Mixed Lentil Dosa- Healthy Eating

Mixed Lentil Dosa- Healthy Eating


Lentils are considered to be a powerhouse of nutrition. They are a good source of proteins, rich in fibre and high in minerals and calcium. Lentil dosa helps in digestion and also controls blood sugar. Being low in fat, they're equally loved by weight watchers.



For Dosa

  • 1/2 cup urad dal (split black gram dal)
  • 1/2 cup brown rice
  • 1/2 cup white rice
  • 1/4 cup toor dal (split pigeon pea)
  • 1/4 cup whole Raungi (lobhia/chowla)
  • 2 teaspoons methi seeds (fenugreek seeds)
  • Ginger
  • Red chillies


For Chutney

  • 1 inch ginger
  • 1 dried red chili
  • Handful of cilantro leaves (garnishing)
  • Salt to taste


Procedure for Dosa

  • Pick, wash and soak lentils and fenugreek seeds for 3 to 4 hours.
  • Grind the mixture to as fine paste with a little extra water along with ginger, dried red chili.
  • Keep batter for few hours to ferment.
  • Heat tava or griddle on medium high for a few minutes. Drop a few drops of oil on it and spread the oil all over using a paper napkin or the cut side of an onion to form a thin layer.

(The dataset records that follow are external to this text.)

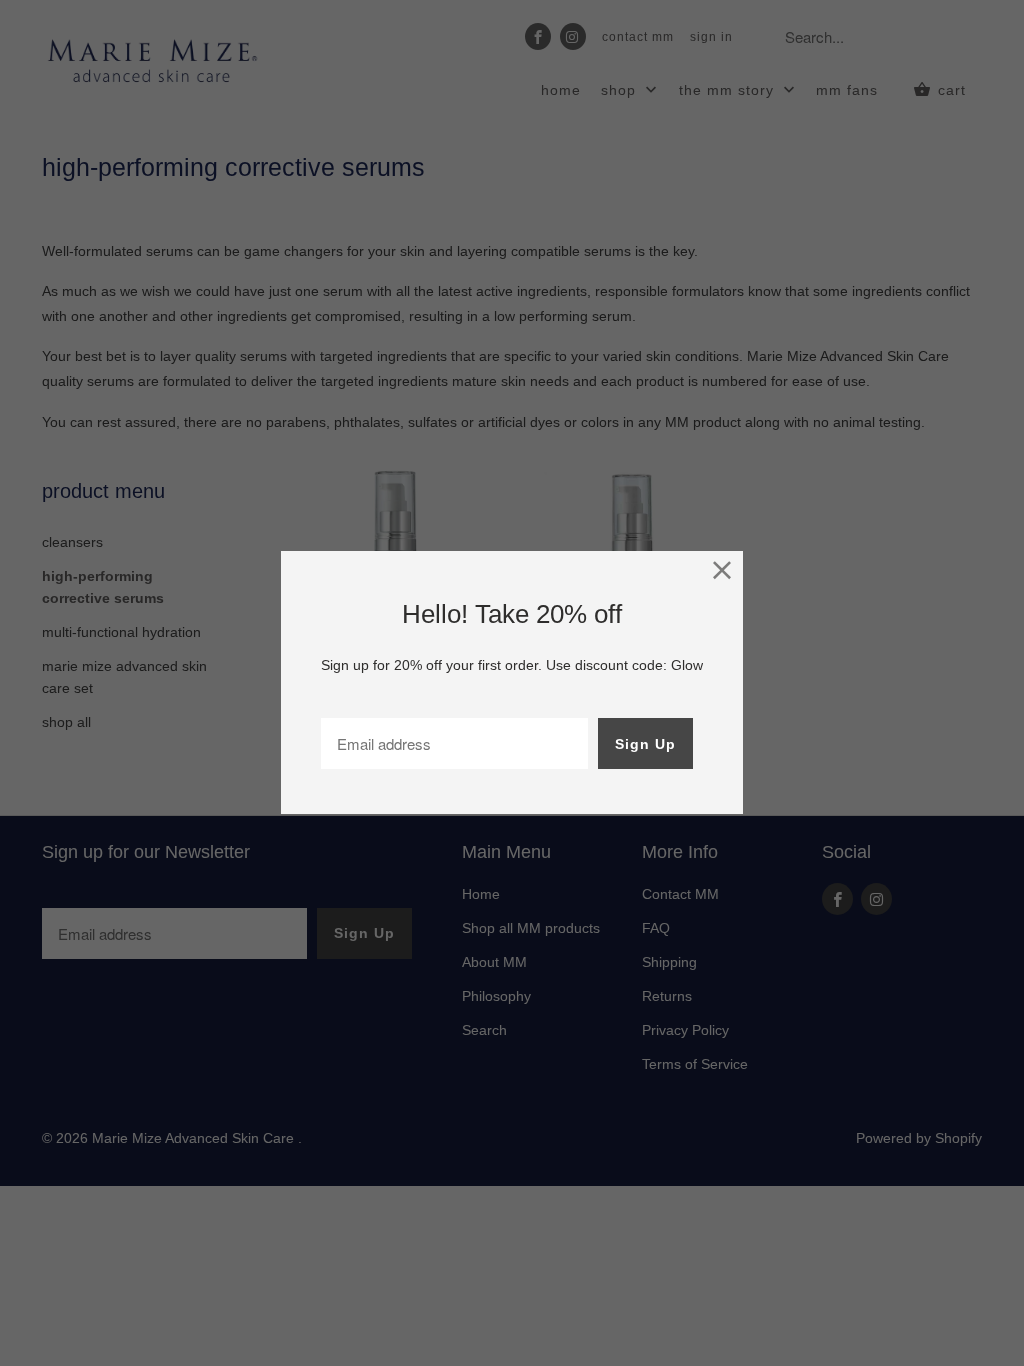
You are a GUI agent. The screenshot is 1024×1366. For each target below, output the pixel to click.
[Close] (722, 571)
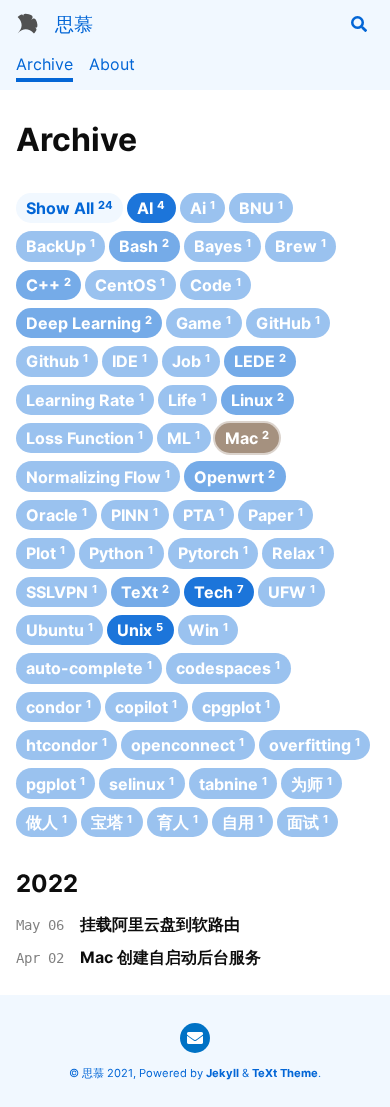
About (112, 64)
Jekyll (222, 1073)
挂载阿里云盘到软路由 (160, 924)
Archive (44, 64)
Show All (69, 208)
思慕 (74, 24)
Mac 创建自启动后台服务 (170, 957)
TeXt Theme (285, 1073)
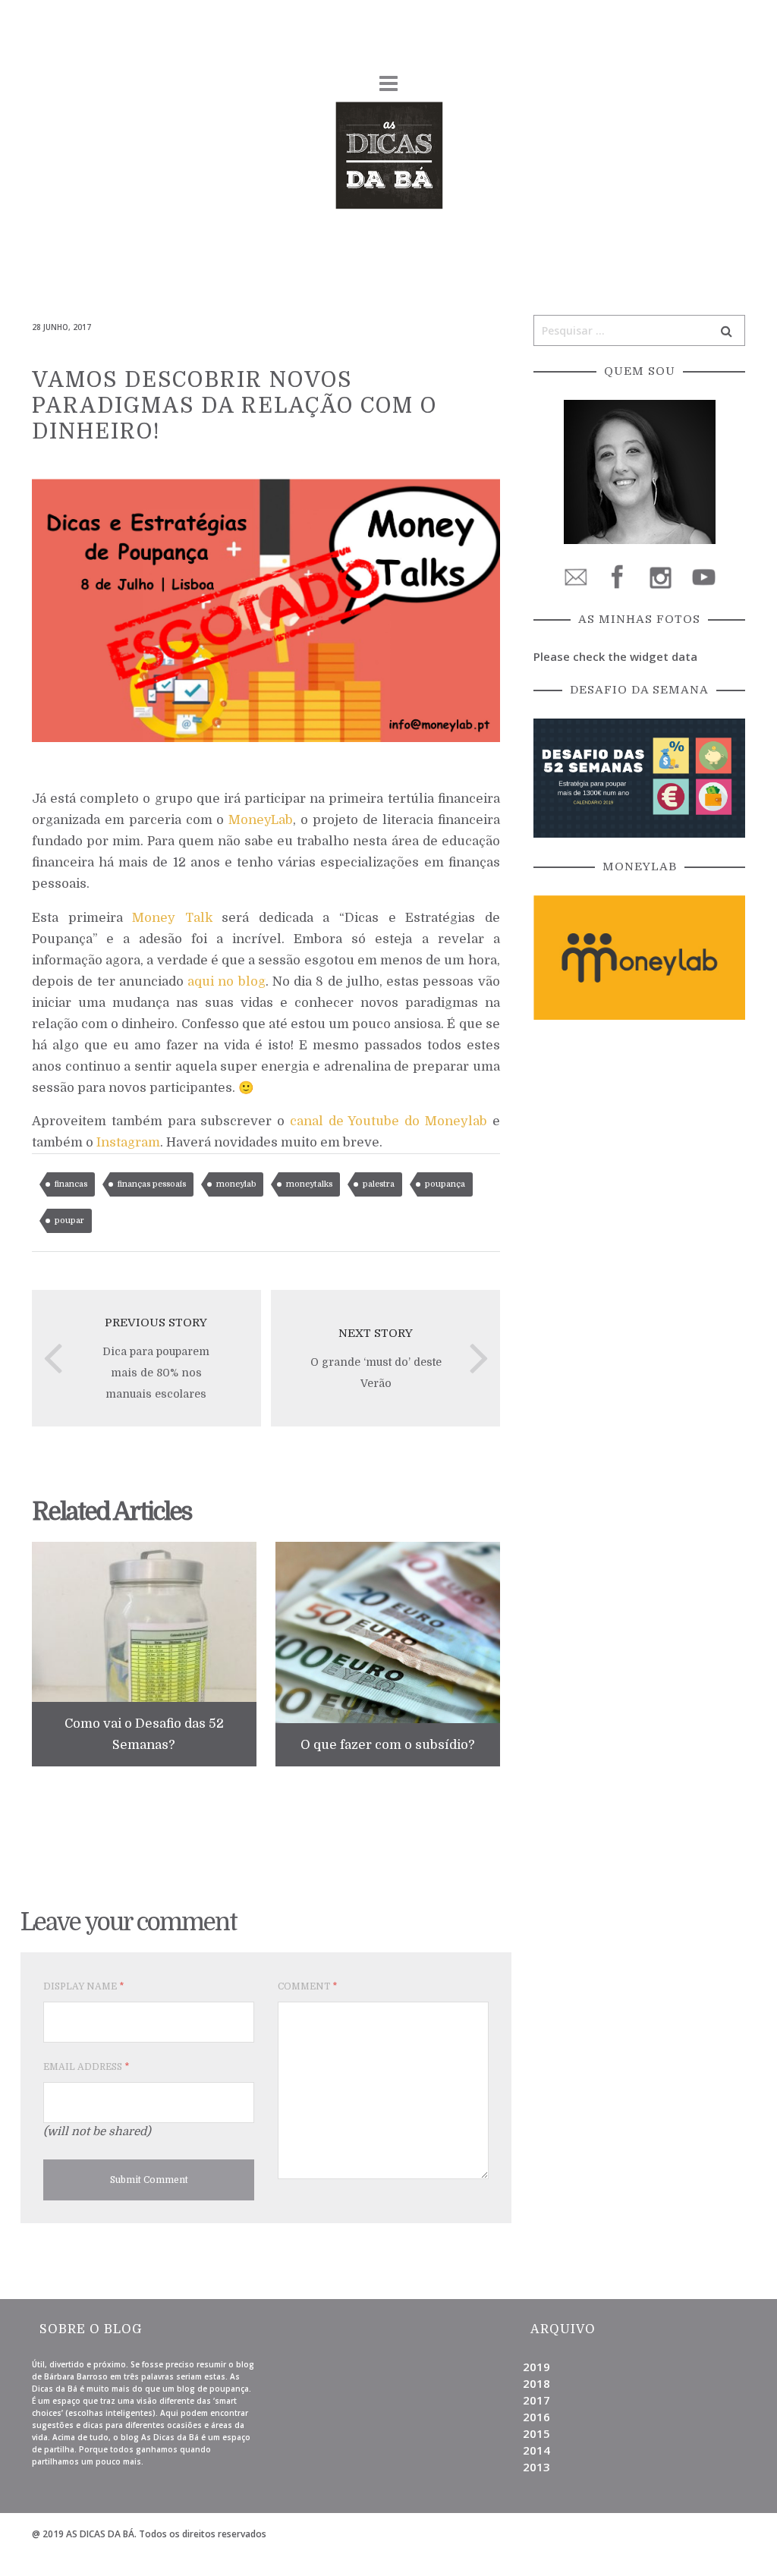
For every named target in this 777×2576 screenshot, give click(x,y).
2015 (536, 2433)
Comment (307, 1986)
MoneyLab (260, 820)
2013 (536, 2466)
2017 (536, 2400)
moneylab (236, 1184)
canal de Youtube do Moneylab (388, 1121)
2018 (536, 2383)
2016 (536, 2416)
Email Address (86, 2067)
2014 (536, 2450)
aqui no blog (226, 981)
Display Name (83, 1986)
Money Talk (172, 918)
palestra (379, 1184)
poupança (445, 1184)
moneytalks (309, 1184)
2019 (536, 2366)
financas (71, 1184)
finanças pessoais (152, 1184)
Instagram (128, 1142)
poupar (69, 1220)
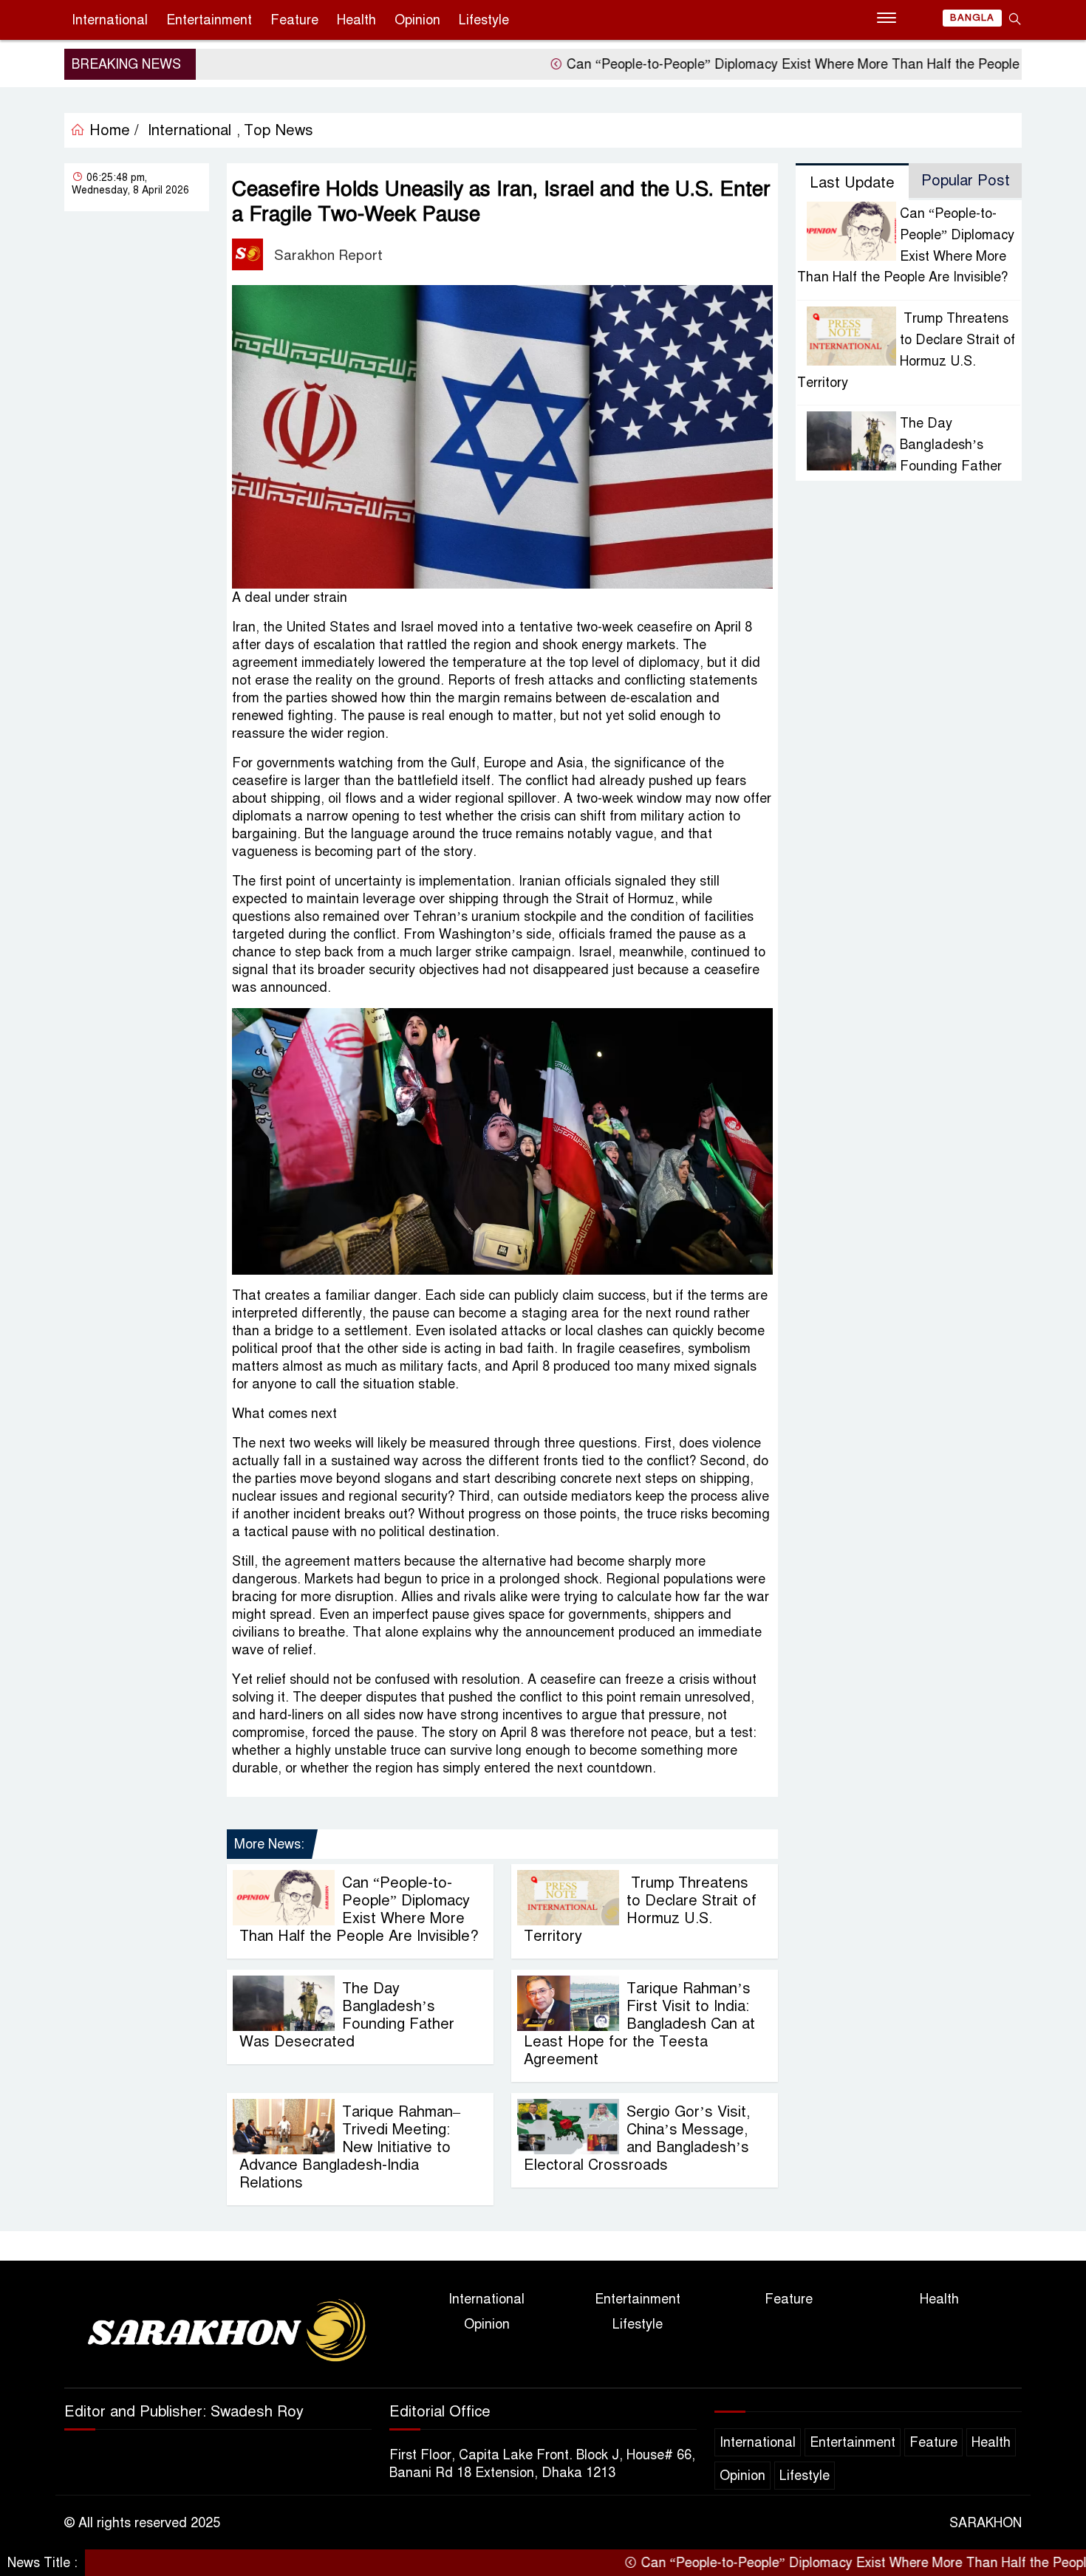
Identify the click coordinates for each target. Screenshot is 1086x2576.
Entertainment (209, 20)
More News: (269, 1844)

  • Drop a ladleful (1/4 cup) of the batter on the griddle and spread the batter using the curve of the ladle, inside to out in a spiral. 
  • Let the crepe cook for 2-3 minutes or until the underside is golden brown. Flip and cook for another minute.
  • Present hot with the Sambhar, chilli garlic or coconut chutney.


Procedure for Chili Garlic Chutney

  • Heat a tablespoon of oil.
  • Add in finely chopped garlic or garlic paste
  • Add in red chili powder and a pinch of asafoetida (hing).
  • Heat for 5 minutes or so once the garlic starts to turn golden.

Dosas are quite addictive and no one can be satisfied just having one.

So just enjoy them guilt-free – super crispy and super yummy!!